## begin PASSAGE TO READ

You can see in this request that the text extracted from the document (XML encoded) is placed into the “<body>” section of the XML.

Classification Server returns results

The results returned from Classification Server are in XML format, as follows:

<?xml version="1.0" encoding="UTF-8" ?> 
<response>
<STRUCTUREDDOCUMENT>
  <URL>../tmp/1257331870_a48.txt</URL> 
  <META name="Type" value="TEXT" /> 
  <META name="SUBJECT" value="Adoption" score="0.51" key="1087322" /> 
  <META name="SUBJECT" value="Child care" score="0.51" key="748174" /> 
  <META name="SUBJECT" value="Child protection" score="0.34" key="1157154" /> 
  <META name="SUBJECT" value="Civil and human rights" score="0.86" key="1071783" /> 
  <META name="SUBJECT" value="Health education" score="0.20" key="862379" /> 
  <META name="SUBJECT" value="International organisations" score="0.48" key="411225" /> 
</STRUCTUREDDOCUMENT>
</response>

Integration code extracts concepts from XML and presents information appropriately in the CMS interface

In the above examples, the concepts to display to the user are:
- Adoption
- Child care
- Child protection
- Civil and human rights
- Health education
- Internal organisations
Important: The "score" returned in the XML response for each concept is a measure of relevance indicating just how relevant Classification Server believes the concept to be for the document as a value between 0 and 1 where 1 is absolutely relevant and 0 is completely irrelevant.

Search Enhancement

This section discusses some of the functionality provided by the Semaphore software and the integration into the CMS that can be implemented.

Important: This section contains examples using the "REST" version of the Semantic Enhancement Server API, but there is also a "GET" version with different parameters. See Semaphore Semantic Enhancement Server (SES) API Reference for details.

Search Features

One of the key reasons for tagging content is to allow users to be able to display content specific to a given concept in the model. Once documents are appropriately tagged facilities can be provided to allow users to search for this specific content. Various features can be provided that will extend the functionality provided by normal search implementations.

## end PASSAGE TO READ

CHALLENGES:
#1 In the Classification Server excerpt, what score does the XML response give the concept "Civil and human rights"?
#2 Please rewrite the stretch of the Classification Server excerpt from "This section discusses" through "Reference for details.", putting "describes" in place of "discusses".
The data that comes after this excerpt has no connection to it.

## begin DATA BLOCK

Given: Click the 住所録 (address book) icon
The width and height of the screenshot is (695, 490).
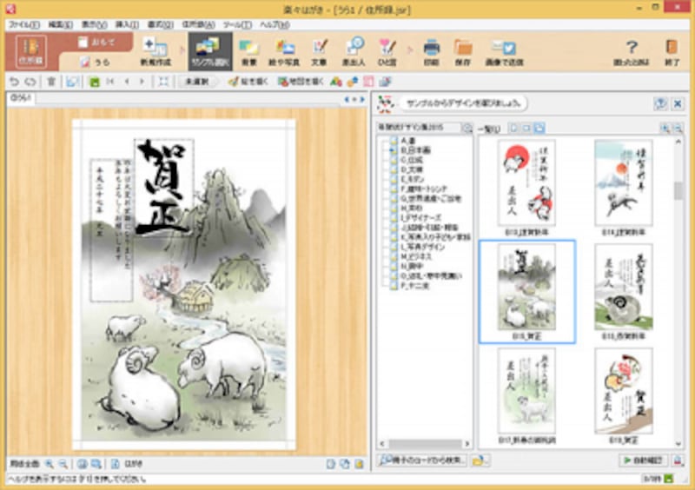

## end DATA BLOCK

RESULTS BY TASK:
#1 0.86

#2
This section describes some of the functionality provided by the Semaphore software and the integration into the CMS that can be implemented.

Important: This section contains examples using the "REST" version of the Semantic Enhancement Server API, but there is also a "GET" version with different parameters. See Semaphore Semantic Enhancement Server (SES) API Reference for details.